Your child needs your emotional support, not your judging comments. Clap and give encouraging words for the effort the children are putting forth. It's good for their self-esteem. Enough said.
The misunderstanding of the rules by soccer parents can leads inappropriate comments far too often. Just a 5 minute review of the rules on offsides, what constitutes a foul, and when the ball is fully out of play will make a big difference.
Here's the soccer-for-kids post on important rules of soccer.
Youth soccer leagues do their best to set up competitive games were the two teams are evenly matched. Despite that, mismatches will occur. Whether you're on the positive side or the negative side of a lopsided game, young soccer players should have a good feeling about the effort they put forward.
You can't always control the skill and experience of the opponents you face, but you can control the level of effort you put forth.
Even at the preschool level, the game of soccer moves extremely fast. Situations within the game changes instantly. It's hard enough for a coach to give instructions during the match. When several parents yell advice from the sideline, it can confuse young players on what to do.

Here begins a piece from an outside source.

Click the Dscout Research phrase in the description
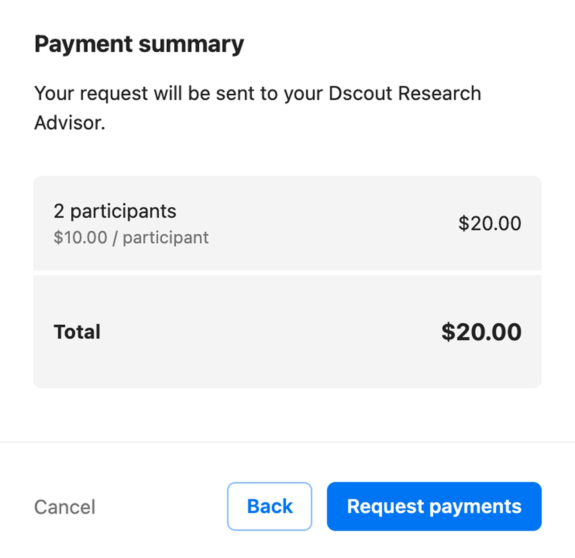The image size is (575, 558). pos(405,93)
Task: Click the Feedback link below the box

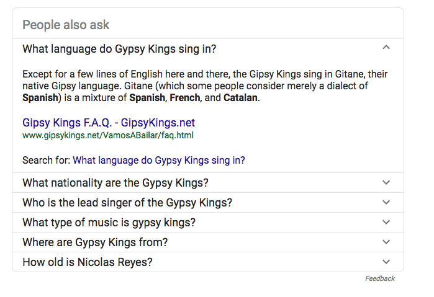Action: 380,278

Some soccer parents could be instructing the player to move forward, while another might be telling their child to prevent the pass. One parent may tell their child to dribble the ball while the coach is telling their player to pass the ball. Let the coach give instructions. You give encouragement.
Like many other sports, in the business world, and in life in general, learning teamwork concepts is vital for success. Although there will always be players that stand out, the idea of working together with others toward a common goal is one of the best concepts your child can learn from playing youth soccer.

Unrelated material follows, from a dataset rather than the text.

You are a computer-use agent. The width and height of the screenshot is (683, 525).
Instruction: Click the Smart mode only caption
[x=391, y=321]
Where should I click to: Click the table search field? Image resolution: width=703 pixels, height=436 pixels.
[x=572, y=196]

Remember to cheer for the other kids on your son or danger's team. They're all in it together.
It's hard enough to be a kid. Young soccer players don't need the added pressure from an overbearing parent to ruin the experience of playing soccer. Youth soccer players already face peer pressure, school pressure, pressure to do well when competing
The only pressure should be on you. That's the pressure to help make it a fun experience for your child. There's nothing wrong with inspiring them to give their best effort, but you don't need to put any pressure to win soccer games on your kids.
There are many good reasons to enjoy the physical fun of playing soccer with your child. Any soccer play, whether it's an unstructured make-believe game or more of an organized soccer activity is great fun for young soccer players and their parents.
Quality family time helps create that lifelong bond between parents and their children. The more "touches" the young soccer play gets, in real matches, practice, or backyard play, the more their ball skills improve. Even if you never played soccer when you were young, you will enjoy the playtime with your children.
This is one of the best things you can do to be a great soccer parent. The only "necessary" equipment you need is a youth soccer ball. If you want to step up your soccer playtime, cones and soccer goals are the next step.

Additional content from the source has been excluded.